ENS Name Normalization

I’d prefer that we continue to normalise any characters that are confusable with regular letters to their canonical form. Emoji are trickier - you’ve pointed out how subtle some skin color changes are, particularly in small sizes - but we should still aim to avoid having identical-appearing names with different encodings.

3 Likes

I think I got it working but I haven’t run a damage report yet. Latest version can be played on my ENS Resolver demo or on my github.

It’s basically running UTS-51 in front of IDNA2008, peeling off emoji into tokens, so they aren’t transformed. The implementation is pretty close to what I described above. It is also using ContextO.

So far I’ve noticed that 6️⃣9️⃣.eth = 36 fe0f 20e3 39 fe0f 20e3norm(6️⃣9️⃣.eth) = 36 20e3 39 20e3norm(norm(6️⃣9️⃣.eth)) => disallowed. This is because 20E3 is not allowed in IDNA2008 but the loss of the FE0F means the UTS-51 emoji criteria fails, but this could be fixed.

One advantage of being able to detect emoji sequences is that I can represent them as proper sequences:
ENSTokenized

2 Likes

Can you elaborate on why this is the case? Shouldn’t this be treated as two emoji sequences and thus not transformed at all?

  • $DIGIT FE0F 20E3 is the emoji sequence for a keycap, where $DIGIT = /#*0-9/.
  • $DIGIT 20E3 is unqualified.
  • IDNA2003($DIGIT 20E3) = $DIGIT 20E3
  • IDNA2008($DIGIT 20E3) => disallowed 20E3

I fixed this by just making the FE0F optional.


The damage report for UTS-51 + IDNA2008 is actually pretty mild.

One big gray area are the set of characters that are allowed by IDNA2003, disallowed by IDNA2008, but not emoji. I think they mostly correspond to the pictographs. I’m currently looking through them.

'1F150..1F169' // NEGATIVE CIRCLED
'1F16D..1F18F' // NEGATIVE SQUARED 
'1F191..1F1AC' // SQUARED

Edit: Some of these seem really dangerous and should be disallowed:

  • LEFT PARENTHESIS EXTENSION: "⎜" 239C
  • DIGRAM FOR GREATER YANG: "⚌" 268C
1 Like

But why does the former normalise to the latter? I thought this new procedure identified emoji sequences and preserved them?

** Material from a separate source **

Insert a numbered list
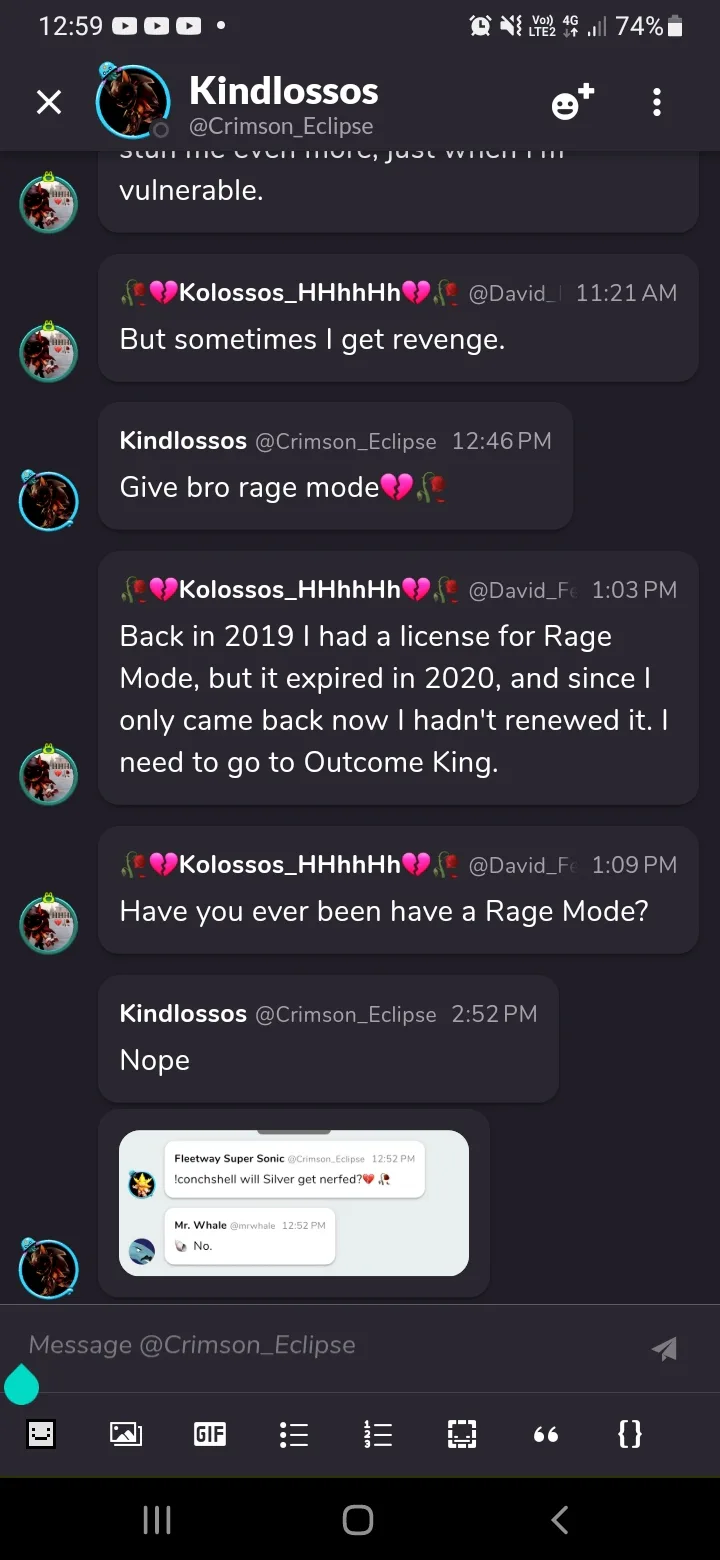Screen dimensions: 720x1560 378,1434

Edit I guess the goal was to have a framework that does it the correct way, and then try to relax it so it fits as many of the registered names as possible.

I thought the keycaps could be fixed using my method, but since some are already registered, it has to use the unqualified form. Both the * and # keycaps can use the FE0F.


Edit 2: Let me explain that a bit more and summarize:

If we use UTS-51 + IDNA2008, my suggestion would be anytime ENS wants to enable new emoji (ie. Unicode updates that add more emoji), the new characters should all normalize with FE0F attached when applicable. Both to preserve the intention (this an emoji) and avoid unqualified representations. (According to the spec, all emoji keyboards produce fully-qualified emoji.)

If there’s no FE0F, it goes though IDNA2008 is mapped or destroyed.

Since names have already been registered under IDNA2003 rules, emoji that were not mapped by IDNA2003 had their FE0F removed because it was ignored. Keycaps were lucky because they’re 3 characters and 20E3 was not removed, so they can still be “detected”.

This means FE0F is optional for some inputs, and results in names that can freely mix between emoji and text. This is mostly an historical accident, and maybe it’s good w/r/t homographic attacks, but most of the characters didn’t get this treatment.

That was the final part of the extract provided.